Exactly reproduce the lines from the one holding "Open Help for this Page link" through the end of the records, including both boundary lines but no pictures.

[Stored entries]
★ ★ ★ ★ ★ ★ ★
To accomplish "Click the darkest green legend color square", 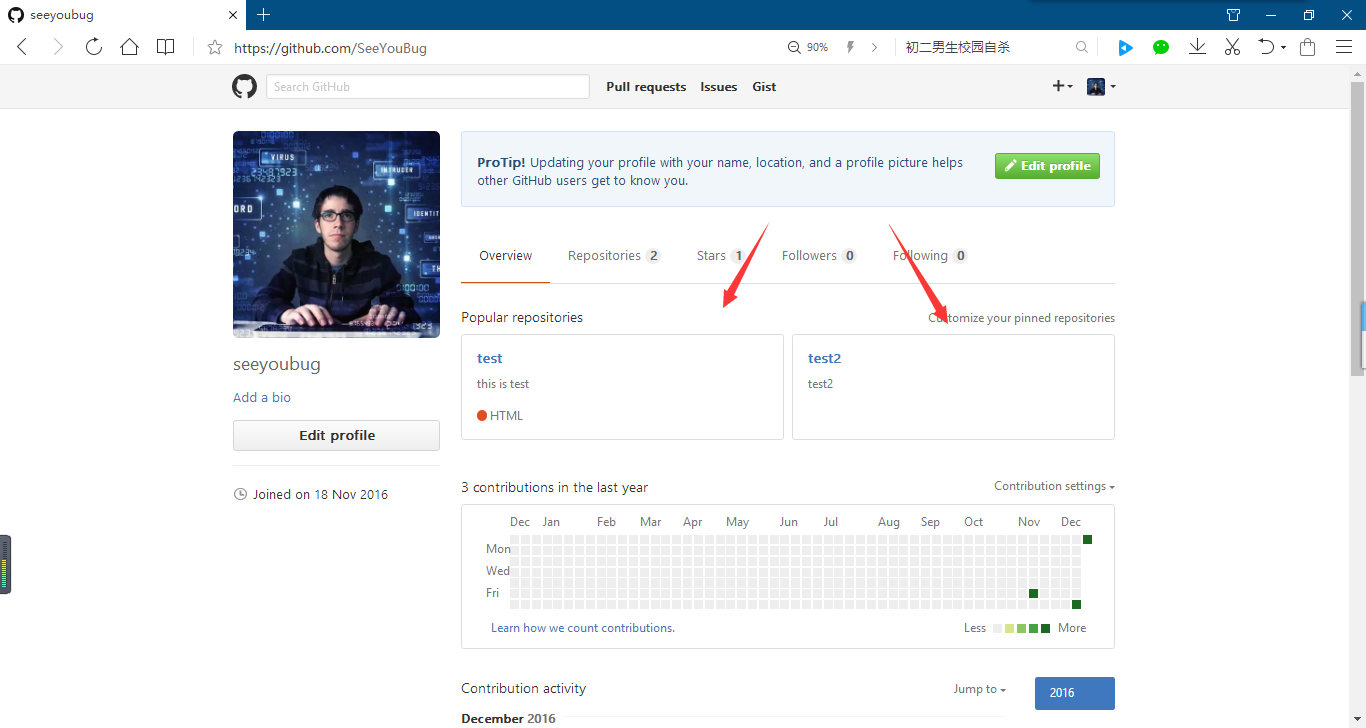I will [1045, 628].
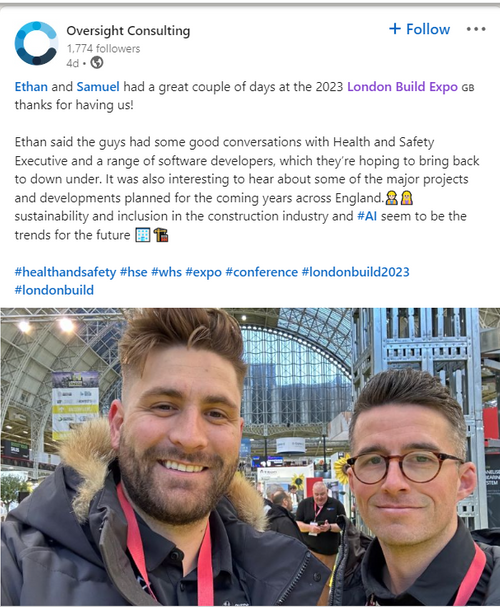Viewport: 500px width, 607px height.
Task: Click the construction worker emojis
Action: [x=399, y=197]
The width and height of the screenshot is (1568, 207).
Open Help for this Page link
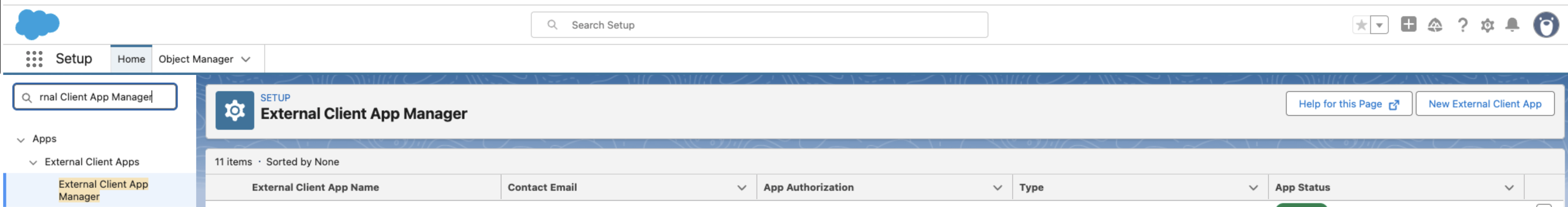click(x=1348, y=104)
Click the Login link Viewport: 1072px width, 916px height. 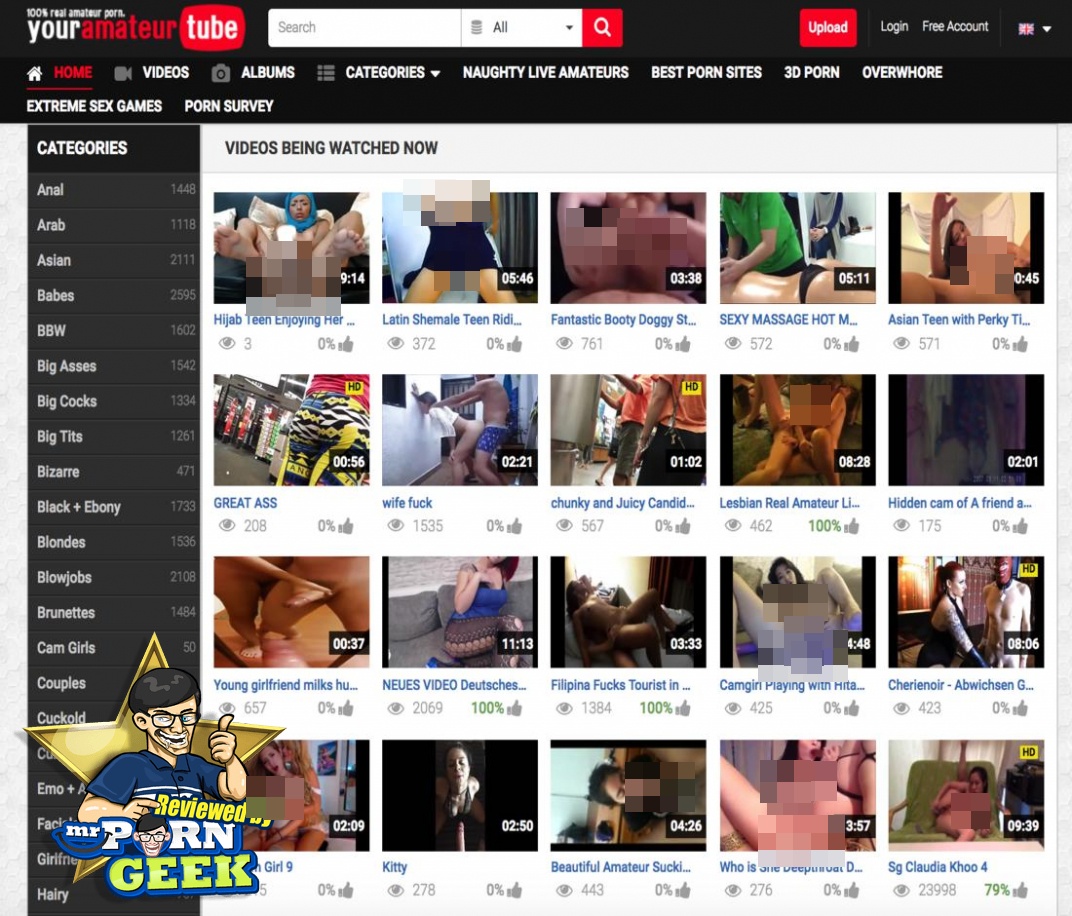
★ ★ ★ ★ ★ ★ ★
*Expected answer*
Open Help for this Page link
click(x=1348, y=104)
Click the Login link Viewport: 1072px width, 916px height. 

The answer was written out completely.